Many investors have scooped up Aurora Cannabis (TSX:ACB)(NYSE:ACB) in hopes that a big-league investor (perhaps a pharmaceutical giant) will jump in with a big, fat investment and send shares of Aurora skyrocketing into the stratosphere.

Aurora is one of the big cannabis players that still lacks a dance partner. With cannabis peers like Canopy Growth (TSX:WEED)(NYSE:CGC) and Cronos Group now ripping up the dance floor with a deep-pocketed partner, the thesis at this juncture appears to be that Aurora is the marijuana player with the largest number of catalysts and the most room to run.

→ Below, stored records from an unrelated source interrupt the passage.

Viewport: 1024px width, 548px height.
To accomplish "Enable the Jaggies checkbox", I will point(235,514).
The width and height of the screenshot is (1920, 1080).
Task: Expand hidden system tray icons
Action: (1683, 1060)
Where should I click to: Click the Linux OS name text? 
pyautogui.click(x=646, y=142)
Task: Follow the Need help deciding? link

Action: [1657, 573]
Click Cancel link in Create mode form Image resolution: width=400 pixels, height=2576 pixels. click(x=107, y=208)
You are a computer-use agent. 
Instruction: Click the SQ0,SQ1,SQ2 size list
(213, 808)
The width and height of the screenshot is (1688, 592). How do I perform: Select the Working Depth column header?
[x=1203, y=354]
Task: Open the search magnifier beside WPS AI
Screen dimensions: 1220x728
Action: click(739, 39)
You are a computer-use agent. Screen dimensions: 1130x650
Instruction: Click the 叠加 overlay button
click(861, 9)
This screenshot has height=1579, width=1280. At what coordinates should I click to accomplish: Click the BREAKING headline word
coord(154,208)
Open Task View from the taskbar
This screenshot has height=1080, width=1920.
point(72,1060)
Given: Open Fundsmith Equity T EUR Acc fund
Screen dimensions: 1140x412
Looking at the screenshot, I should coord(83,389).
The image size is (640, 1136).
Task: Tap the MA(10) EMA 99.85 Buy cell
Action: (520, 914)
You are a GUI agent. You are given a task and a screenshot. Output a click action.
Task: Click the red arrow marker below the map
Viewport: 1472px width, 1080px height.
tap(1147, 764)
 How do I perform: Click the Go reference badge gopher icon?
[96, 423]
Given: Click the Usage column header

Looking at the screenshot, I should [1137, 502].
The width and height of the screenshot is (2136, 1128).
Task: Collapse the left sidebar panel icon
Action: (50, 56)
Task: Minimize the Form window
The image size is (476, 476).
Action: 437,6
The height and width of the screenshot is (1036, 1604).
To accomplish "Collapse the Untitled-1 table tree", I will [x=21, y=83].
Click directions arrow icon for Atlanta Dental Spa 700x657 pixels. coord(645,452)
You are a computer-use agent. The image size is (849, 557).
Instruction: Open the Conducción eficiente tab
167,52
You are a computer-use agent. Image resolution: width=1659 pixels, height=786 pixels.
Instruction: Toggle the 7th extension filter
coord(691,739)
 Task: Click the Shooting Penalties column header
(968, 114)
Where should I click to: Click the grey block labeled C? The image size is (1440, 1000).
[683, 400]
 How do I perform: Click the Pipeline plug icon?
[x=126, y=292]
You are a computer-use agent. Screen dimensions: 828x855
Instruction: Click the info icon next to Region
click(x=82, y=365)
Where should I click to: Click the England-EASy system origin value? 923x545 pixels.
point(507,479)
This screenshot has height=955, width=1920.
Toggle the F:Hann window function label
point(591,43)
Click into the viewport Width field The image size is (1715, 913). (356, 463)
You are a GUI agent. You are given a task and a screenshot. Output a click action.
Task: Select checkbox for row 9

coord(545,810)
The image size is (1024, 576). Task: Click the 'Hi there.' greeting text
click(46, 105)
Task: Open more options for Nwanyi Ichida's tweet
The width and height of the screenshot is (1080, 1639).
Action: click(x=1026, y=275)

Given the industry trends, it seems like it’ll just be a matter of time before Aurora lands initial investment from a well-established firm, so it’s not a mystery as to why many millennials prefer Aurora over current top dog Canopy Growth.

In a prior piece, I highlighted the advantages that Canopy gained by having Constellation Brands standing in its corner. The cannabis industry is ridiculously volatile, and Constellation’s vote of confidence served as a support level. Given that Canopy’s pockets are now that much deeper, Canopy CEO Bruce Linton and company now have more financial flexibility to take advantage of opportunities as they arise.

There are significant pros to already having a behemoth of an investor (such as more downside protection), but there are also major cons that I believe investors may be overlooking. Having a major investor could seriously limit long-term upside, and for pot investors, that’s simply unacceptable.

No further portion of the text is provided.